E. Michael Harrington is professor of music and music management at William Paterson University, a consultant in music copyright, intellectual property and technology matters, a member of Leadership Music, on the Board of Directors of the Nashville Composers Association, Songspace, Plagiary, as an expert in an international consortium on copyright issues and the future of Brazil’s music industry. and several other organizations.

He has been interviewed by the New York Times, CNN, Wall Street Journal, Bravo, The Biography Channel, Associated Press, PBS, the TODAY Show, NPR, Radio Canada, Radio New Zealand, PC Magazine, Billboard, USA Today, Salon, XM Radio, Rolling Stone, Money Magazine, Investor’s Business Daily, Mergers & Acquisitions, People Magazine, Life Magazine, Readers’ Digest, Washington Post, Boston Globe, and others.

He has worked as consultant and expert witness in hundreds of music copyright matters involving director Steven Spielberg, producer Mark Burnett, the Dixie Chicks, Woody Guthrie, Steve Perry, Keith Urban, Ne-Yo, T-Pain, T. I., Akon, Snoop Dogg, Collin Raye, Tupac Shakur, George Clinton, Mariah Carey, Patty Loveless and others, delivered more than 100 lectures to more than 100 law schools, organizations, universities and music conferences/festivals throughout North America including Harvard Law, Yale Law, George Washington University Law, Cardozo Law, Brooklyn Law, BC Law, Loyola Law, the Boston Bar, the Texas Bar, the European Film Commission, the Future of Music Coalition, the Experience Music Project, AFM, IBS, NEMO, Miami, Berklee, UCR, McGill, Carleton, Eastman, Emory, NYU and others, and been a consultant to the Electronic Frontier Foundation, Columbia Law School, UCLA Law School, Mel Bay, St.

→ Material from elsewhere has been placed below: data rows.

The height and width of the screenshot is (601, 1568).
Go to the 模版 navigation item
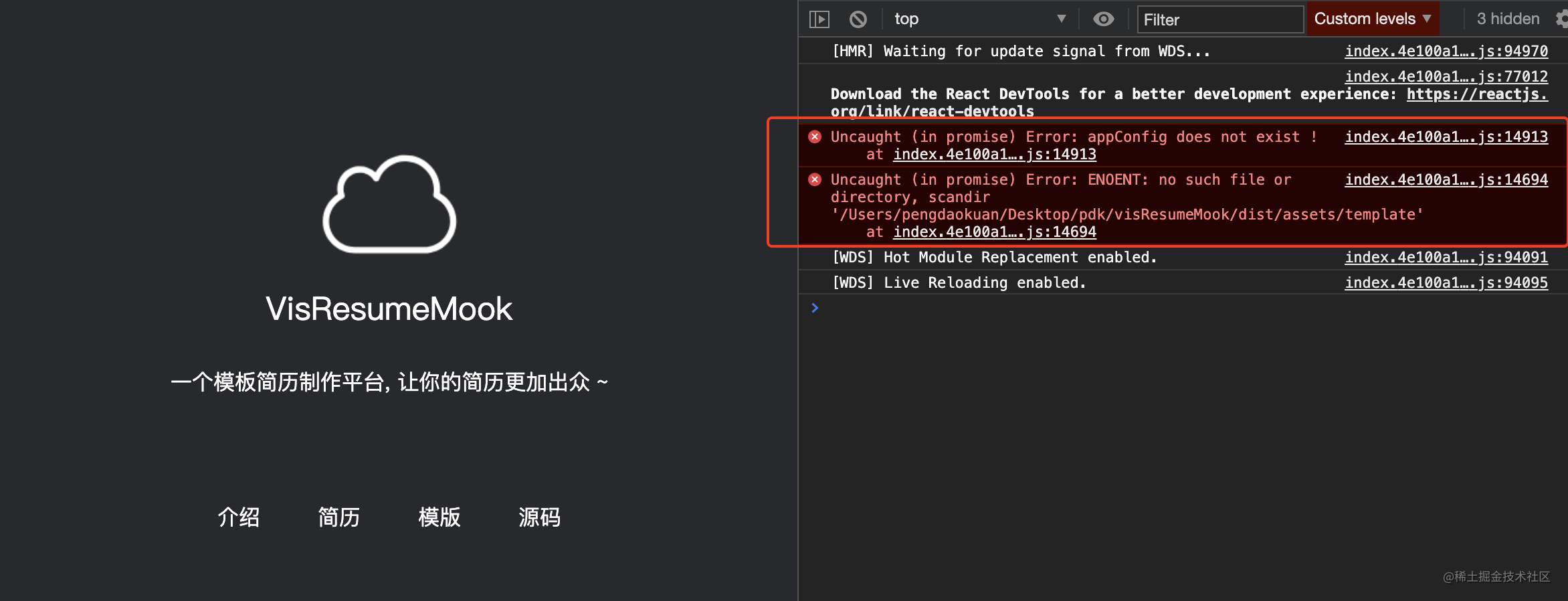(439, 517)
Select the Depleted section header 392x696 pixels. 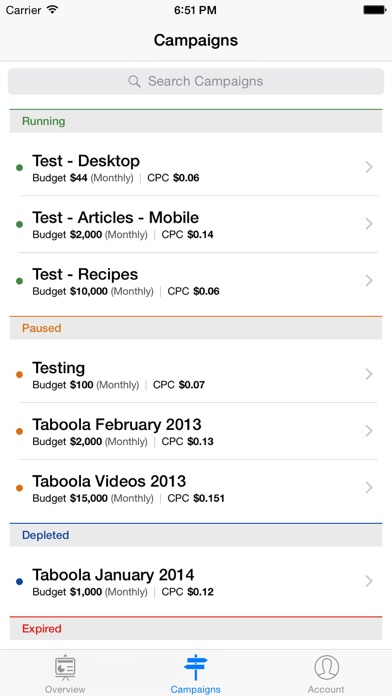(x=196, y=535)
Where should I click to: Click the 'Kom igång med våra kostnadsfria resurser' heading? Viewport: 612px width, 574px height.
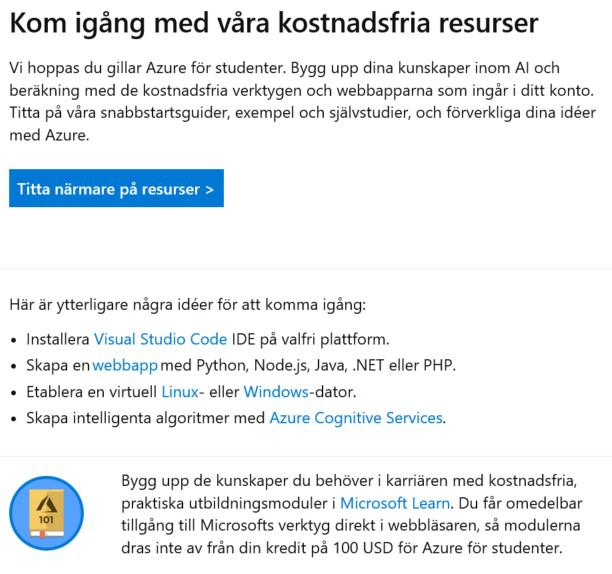point(273,24)
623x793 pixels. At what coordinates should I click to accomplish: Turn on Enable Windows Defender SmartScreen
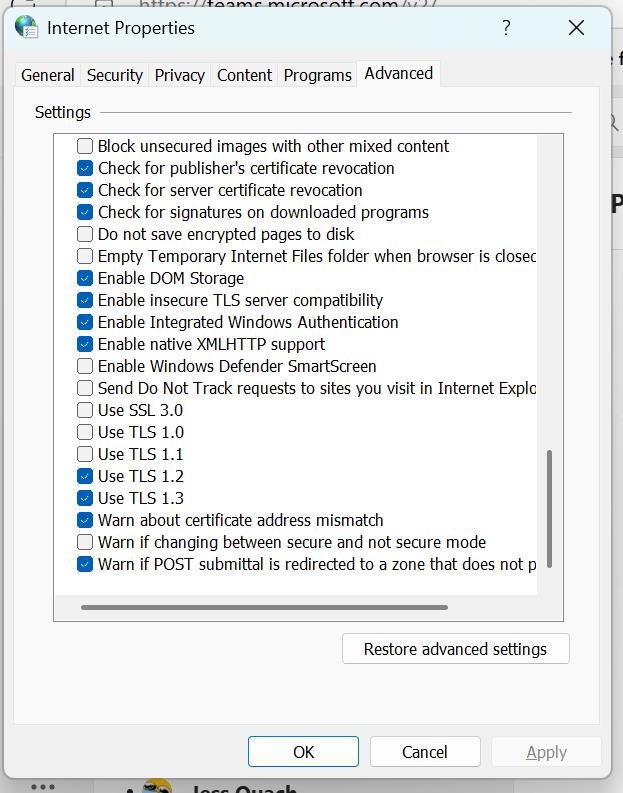click(x=85, y=366)
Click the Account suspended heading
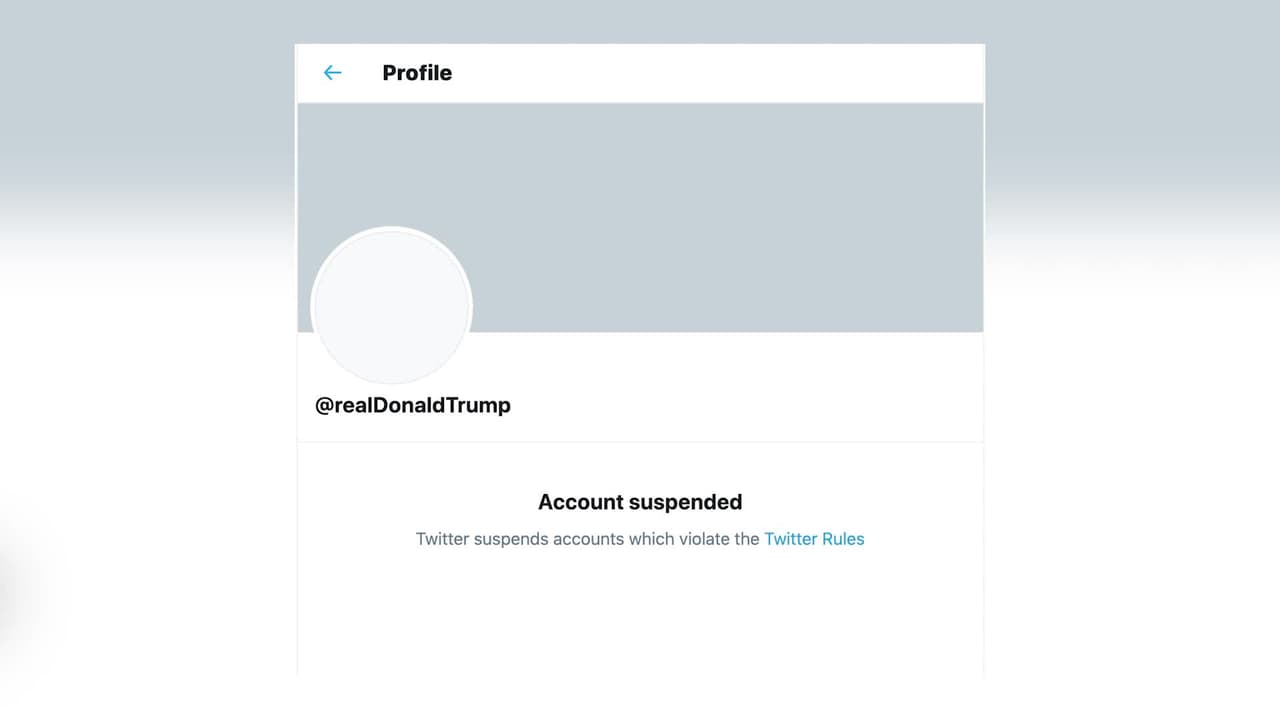 tap(640, 502)
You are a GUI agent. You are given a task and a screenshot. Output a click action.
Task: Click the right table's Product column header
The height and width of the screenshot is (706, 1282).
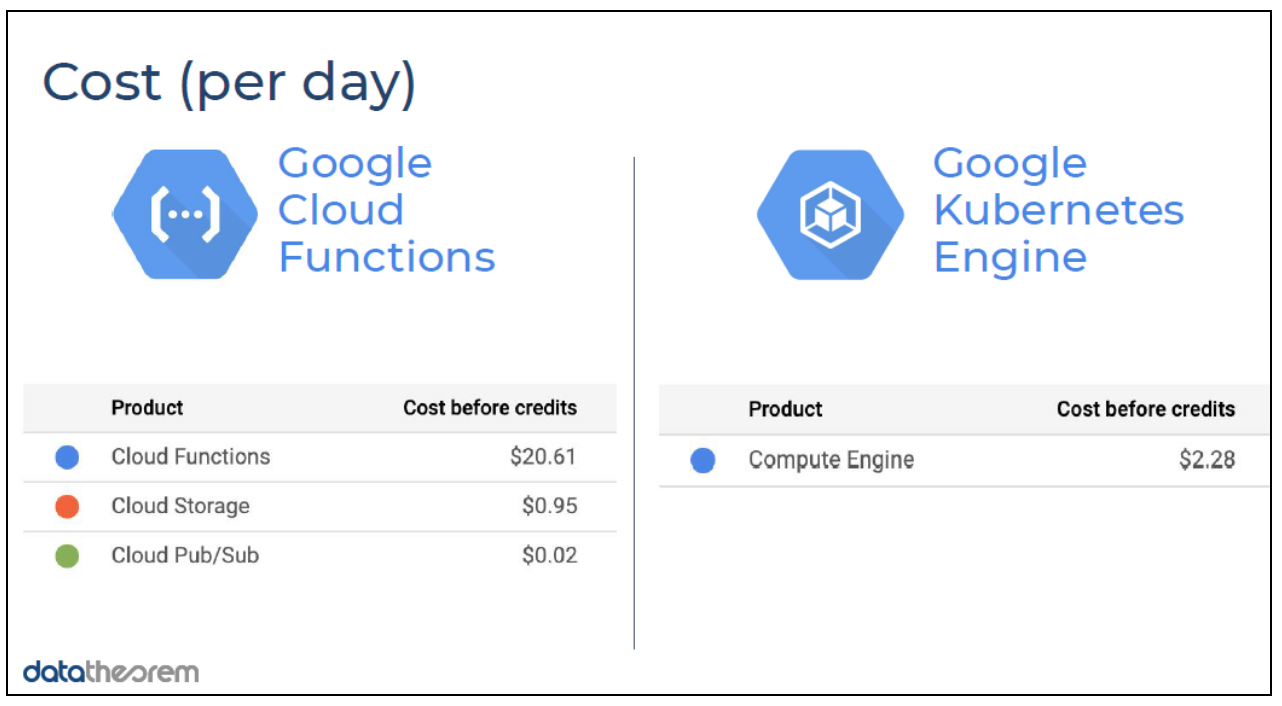(x=785, y=409)
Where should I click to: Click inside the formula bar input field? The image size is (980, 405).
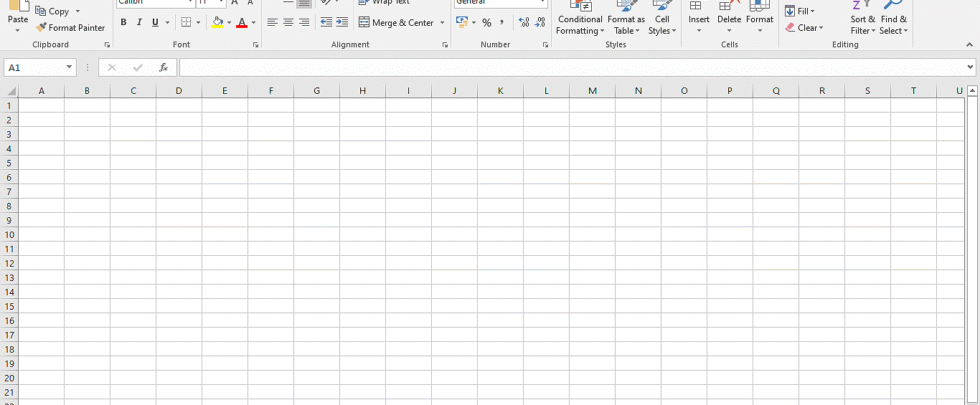tap(570, 67)
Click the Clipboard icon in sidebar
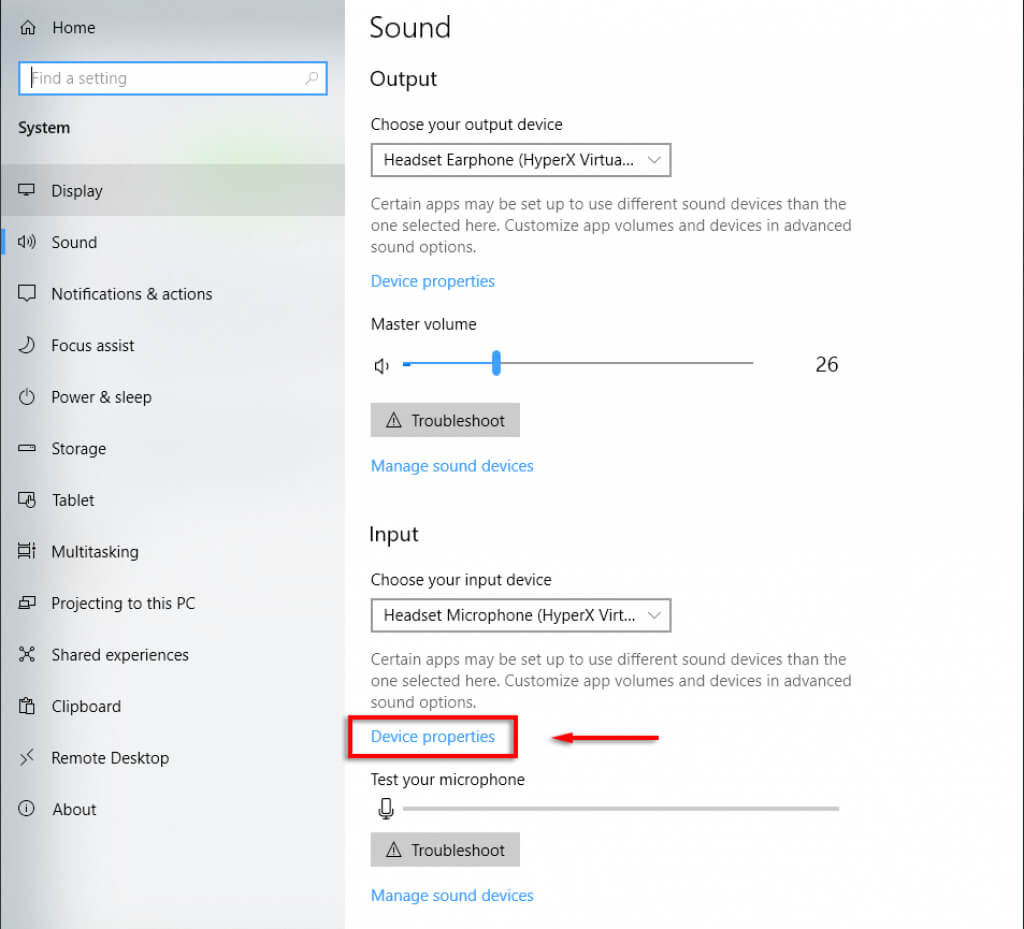Viewport: 1024px width, 929px height. (27, 706)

Jude’s Children Hospital and others.


Blair Tindall
Oboist, Author, Speaker

Grammy-nominated oboist Blair Tindall burst onto the literary scene in 2005 with her controversial memoir, Mozart in the Jungle: Sex, Drugs, and Classical Music (Grove/Atlantic Press), which has also been published in five foreign countries and was recently optioned for television by actor Jason Schwartzman. The book was lauded in The New Republic as the "smartest take on the [arts industry] situation," and was named one of NPR's five top arts stories of the year. A consultant to arts organizations and college audiences as president of Flair for Genius, Tindall has also written for The New York Times, and Wall Street Journal, and taught journalism at Stanford University and music at the University of California-Berkeley. Her television travel show, Where's Blair? Trekking the World Music Beat, is currently in development. A graduate of Stanford University, Columbia University, and the Manhattan School of Music, Tindall presented her Carnegie Recital Hall debut in 1991 and has performed with the New York Philharmonic, San Francisco Symphony, Orpheus, and as solo oboist with Broadway productions of Les Miserables and Miss Saigon. She has been a fellow at The MacDowell Colony, and Wyoming's Ucross Foundation. For more information, visit www.flairforgenius.com


Kevin Woelfel
Director of the Lionel Hampton School of Music at the University of Idaho

Kevin Woelfel is Director of the Lionel Hampton School of Music at the University of Idaho in Moscow, Idaho. He was previously Director of the Entrepreneurship Center for Music at the University of Colorado at Boulder. His diversity in the music industry includes performance, composition and manufacturing. At nineteen, Woelfel’s professional career began as assistant principal trumpet with the Spokane Symphony. He went on to perform with orchestras, brass ensembles, shows, and bands across the country. As a composer and arranger, Woelfel was in the U.S. Air Force band program and has written and arranged music for many projects, including docudramas for air on National Public Radio. An entrepreneur, he has founded two manufacturing companies, WolfPak® Incorporated and Rocky Mountain Case Works; companies who produce high-end music instrument cases. Woelfel has presented at numerous national conferences and universities and is currently developing educational materials through ArtsStart.org and the I’mART model for opportunity analysis that teach emerging musicians how to approach the music market as an entrepreneur.